Suppose I have types like these:
case class SomeType(id: String, x: Int, y: Int, payload: String)
case class Key(x: Int, y: Int)
Then suppose I did groupByKey
on a Dataset[SomeType]
like this:
val input: Dataset[SomeType] = ...
val grouped: KeyValueGroupedDataset[Key, SomeType] =
input.groupByKey(s => Key(s.x, s.y))
Then suppose I have a function which determines which field I want to use in an aggregation:
val chooseDistinguisher: SomeType => String = _.id
And now I would like to run an aggregation function over the grouped dataset, for example, functions.countDistinct
, using the field obtained by the function:
grouped.agg(
countDistinct(<something which depends on chooseDistinguisher>).as[Long]
)
The problem is, I cannot create a UDF from chooseDistinguisher
, because countDistinct
accepts a Column
, and to turn a UDF into a Column
you need to specify the input column names, which I cannot do - I do not know which name to use for the "values" of a KeyValueGroupedDataset
.
I think it should be possible, because KeyValueGroupedDataset
itself does something similar:
def count(): Dataset[(K, Long)] = agg(functions.count("*").as(ExpressionEncoder[Long]()))

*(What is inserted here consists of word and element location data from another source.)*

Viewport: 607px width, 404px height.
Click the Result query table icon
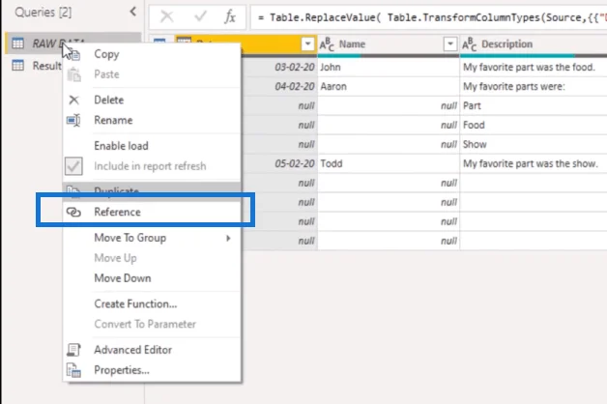(x=17, y=66)
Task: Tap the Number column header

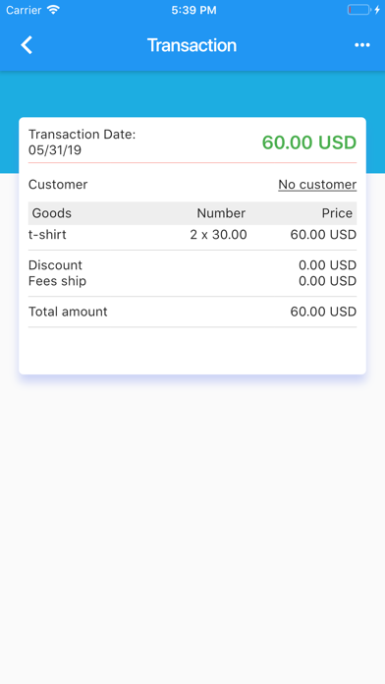Action: (221, 213)
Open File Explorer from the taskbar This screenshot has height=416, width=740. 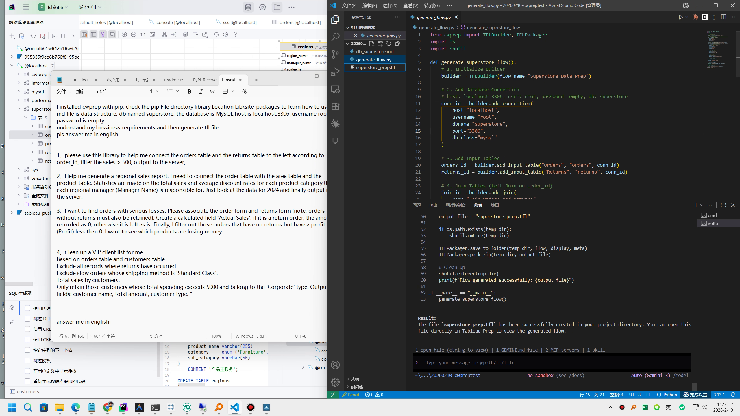coord(60,407)
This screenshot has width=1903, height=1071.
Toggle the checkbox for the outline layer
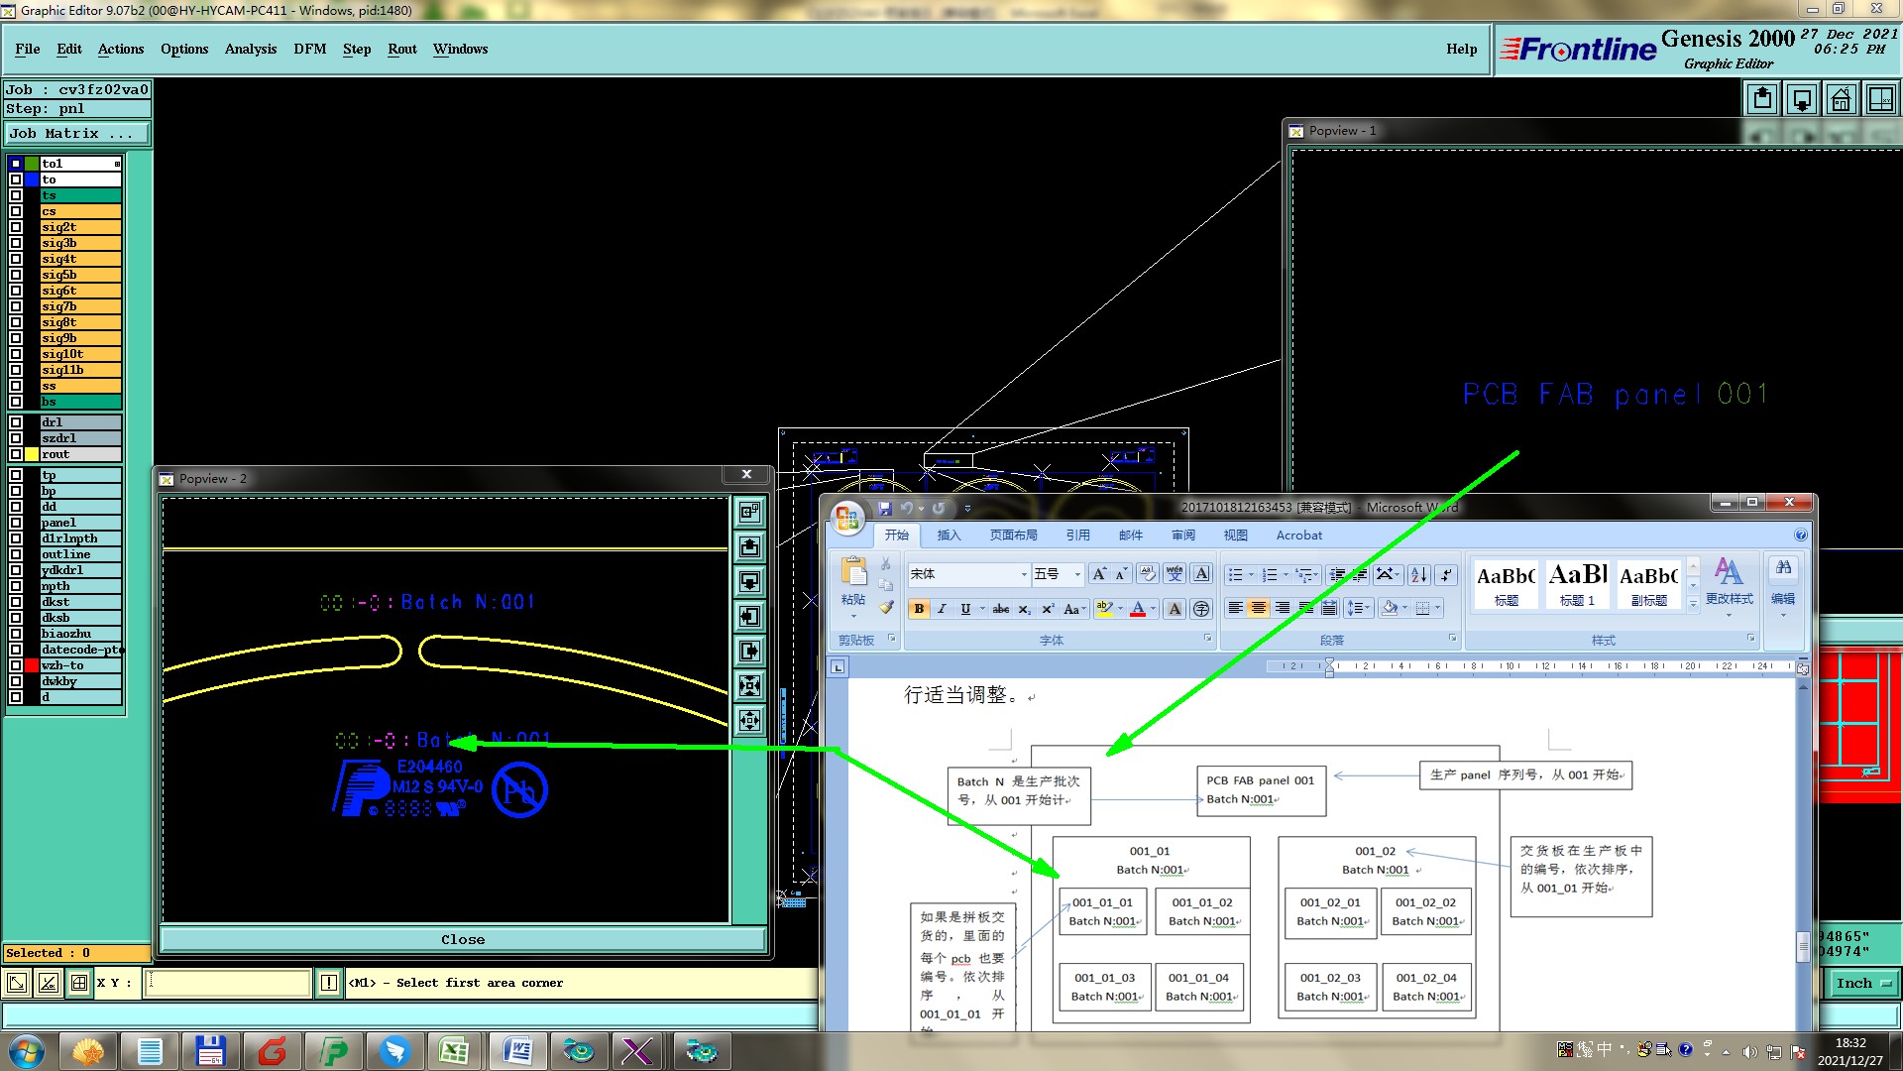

However, this method cheats a bit because it uses "*"
as the column name, but I need to specify a particular column (i.e. the column of the "value" in a key-value grouped dataset). Also, when you use typed functions from the typed
object, you also do not need to specify the column name, and it works somehow.
So, is it possible to do this, and if it is, how to do it?